The State Corporation Commission (SCC) has approved a package of 11 new energy efficiency and demand response programs requested by Dominion Energy Virginia to run for a five-year period beginning July 1, 2019. In another order, the Commission approved an updated rate adjustment clause to cover the costs of Appalachian Power’s current energy efficiency and demand response programs for the rate year July 1, 2019, through June 30, 2020.
The Dominion package of programs includes six residential and five non-residential programs with an estimated cost of $225.8 million. In the Appalachian Power case, the SCC approved a revenue requirement of $5.68 million for the company’s energy efficiency and demand response portfolio for the 2019 rate year. The company was not requesting the SCC’s approval of any new programs in this case.
The Commission directed both companies to file in every future energy efficiency and demand side management (DSM) rate adjustment clause proceeding evidence of the actual energy savings achieved as a result of each specific program for which cost recovery is sought, along with revised cost-benefit tests that incorporate actual Virginia energy savings and cost data.

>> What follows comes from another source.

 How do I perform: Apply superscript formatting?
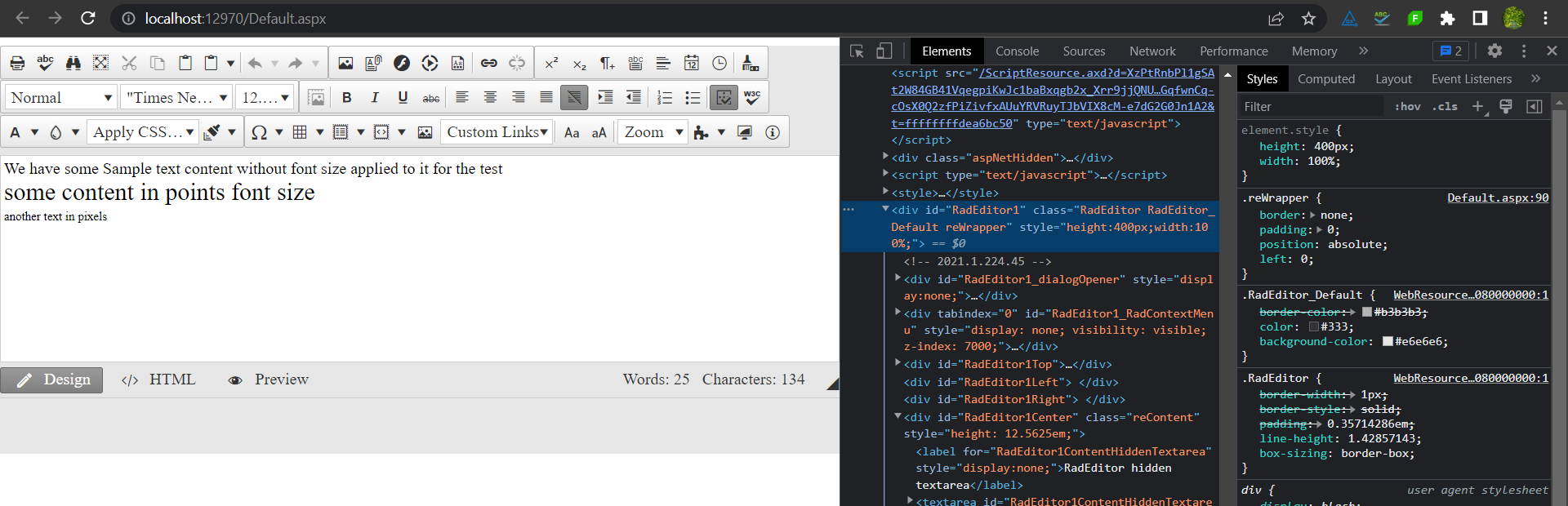pyautogui.click(x=551, y=63)
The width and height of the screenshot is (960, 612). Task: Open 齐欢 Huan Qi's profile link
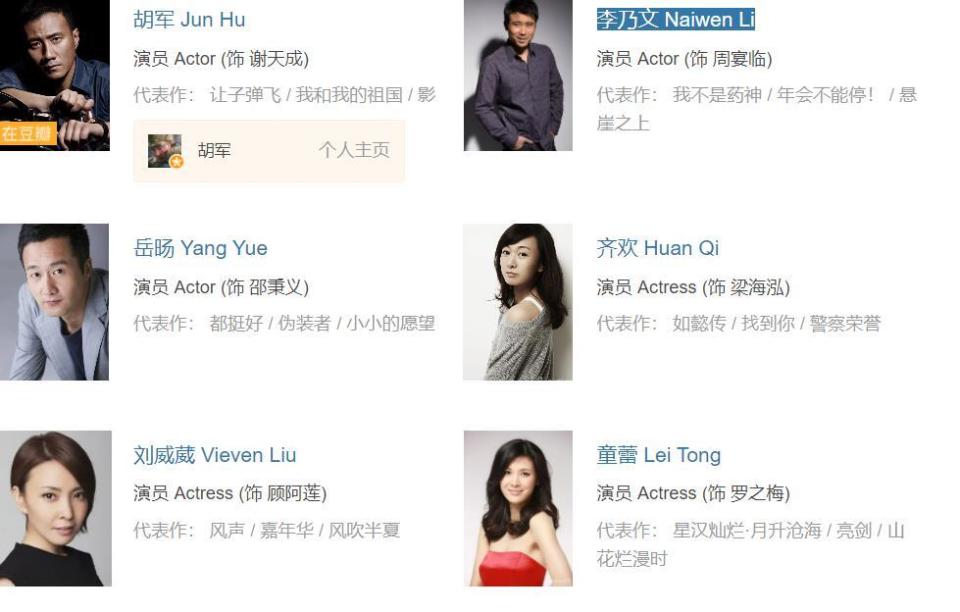click(x=658, y=248)
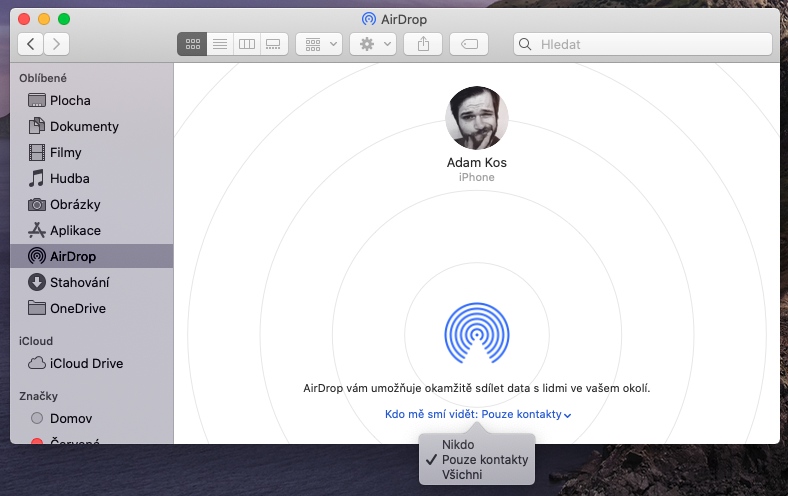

The SCC stated that the information will be relevant to at least two foreseeable issues. The first issue is identifying the true cost-effectiveness of DSM programs, which will enable the SCC to determine which programs should be expanded in scope and budget to maximize the reductions in energy usage, which ones are least effective and should have their budgets shifted to more effective programs; and which ones are not cost-effective and should be discontinued. The second issue is evaluating any claim by Dominion and Appalachian to cost recovery for lost revenues.